Einstein Product Recommendations powers cross-sell / upsell on Salesforce Commerce Cloud storefronts — "Customers who viewed this also bought," "Recommended for you," "Frequently bought together." Auto-trained on shopper behavior; merchandisers configure WHERE recommendations appear, the model decides WHICH products.
- Confirm Commerce Cloud + Einstein for Commerce licensing
Setup → Einstein Setup. Product Recommendations is part of Commerce Cloud Einstein.
- Open Commerce Cloud Business Manager → Einstein → Configuration
Commerce Cloud has its own admin (Business Manager). Different from CRM Setup.
- Tick Enable Einstein Recommendations
Activates the model training pipeline.
- Configure recommendation types per page placement
Product Detail Page: "Customers Who Bought." Cart Page: "Frequently Bought Together." Category Page: "Top Trending."

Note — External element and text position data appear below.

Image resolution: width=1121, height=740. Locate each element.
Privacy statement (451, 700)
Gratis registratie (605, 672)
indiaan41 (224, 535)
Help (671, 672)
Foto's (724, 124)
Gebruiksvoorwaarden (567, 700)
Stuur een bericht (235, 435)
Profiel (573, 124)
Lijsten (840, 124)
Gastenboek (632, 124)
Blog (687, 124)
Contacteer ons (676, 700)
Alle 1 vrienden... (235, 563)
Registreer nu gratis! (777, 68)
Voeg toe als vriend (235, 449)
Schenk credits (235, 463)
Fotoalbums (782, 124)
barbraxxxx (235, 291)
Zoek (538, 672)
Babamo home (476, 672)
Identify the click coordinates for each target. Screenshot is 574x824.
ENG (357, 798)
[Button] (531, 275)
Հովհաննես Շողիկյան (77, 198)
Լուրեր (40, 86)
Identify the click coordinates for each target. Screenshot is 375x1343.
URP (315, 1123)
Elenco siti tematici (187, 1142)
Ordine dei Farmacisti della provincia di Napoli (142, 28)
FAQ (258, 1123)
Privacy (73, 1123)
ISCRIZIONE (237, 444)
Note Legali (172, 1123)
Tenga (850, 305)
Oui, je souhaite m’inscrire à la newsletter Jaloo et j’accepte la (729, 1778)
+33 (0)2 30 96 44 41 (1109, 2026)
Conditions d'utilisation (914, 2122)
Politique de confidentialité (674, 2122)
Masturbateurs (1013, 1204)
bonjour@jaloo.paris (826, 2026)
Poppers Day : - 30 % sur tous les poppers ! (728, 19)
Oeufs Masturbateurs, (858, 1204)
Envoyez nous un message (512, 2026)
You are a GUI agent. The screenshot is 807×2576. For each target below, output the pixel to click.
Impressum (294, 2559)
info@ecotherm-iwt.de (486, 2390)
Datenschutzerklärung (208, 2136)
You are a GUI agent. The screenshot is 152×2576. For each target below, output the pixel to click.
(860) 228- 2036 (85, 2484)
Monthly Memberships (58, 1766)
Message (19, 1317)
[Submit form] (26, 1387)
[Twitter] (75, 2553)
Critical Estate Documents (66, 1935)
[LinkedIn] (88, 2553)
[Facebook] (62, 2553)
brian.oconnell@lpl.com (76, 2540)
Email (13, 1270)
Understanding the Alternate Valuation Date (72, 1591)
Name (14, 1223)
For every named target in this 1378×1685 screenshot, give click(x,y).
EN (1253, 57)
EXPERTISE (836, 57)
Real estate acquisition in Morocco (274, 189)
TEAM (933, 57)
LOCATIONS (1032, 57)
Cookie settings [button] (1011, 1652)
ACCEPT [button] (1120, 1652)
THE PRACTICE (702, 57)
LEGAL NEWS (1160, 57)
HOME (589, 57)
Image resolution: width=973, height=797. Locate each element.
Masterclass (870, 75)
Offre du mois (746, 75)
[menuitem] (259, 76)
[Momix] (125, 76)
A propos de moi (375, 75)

- Configure exclusion rules
Categories / brands / product attributes to exclude from recommendations (e.g., don't recommend competitor brands, don't recommend out-of-stock).
- Wait for model training
Initial model uses category fallbacks until enough behavior data accumulates.
- Embed via Commerce Cloud page templates
Storefront templates have placeholders for recommendation tiles. Confirm placement and styling on the page templates.
Customers Who Bought / Frequently Bought Together / Trending / Personalized.
PDP / Cart / Category / Order Confirmation.
Category / brand / attribute filters.
Fallback for new shoppers without history.
- Recommendations need shopper behavior data to be useful. New storefronts use category-based fallbacks; meaningful personalization requires weeks-to-months of clickstream / purchase data accumulation.
- Privacy regulations (GDPR, CCPA) affect recommendation eligibility. Cookie consent + opt-out signals should gate which shoppers get personalized recommendations vs generic.
- Recommendations can be wrong / awkward (recommending a product the customer just returned). Pair with exclusion rules and A/B testing to refine.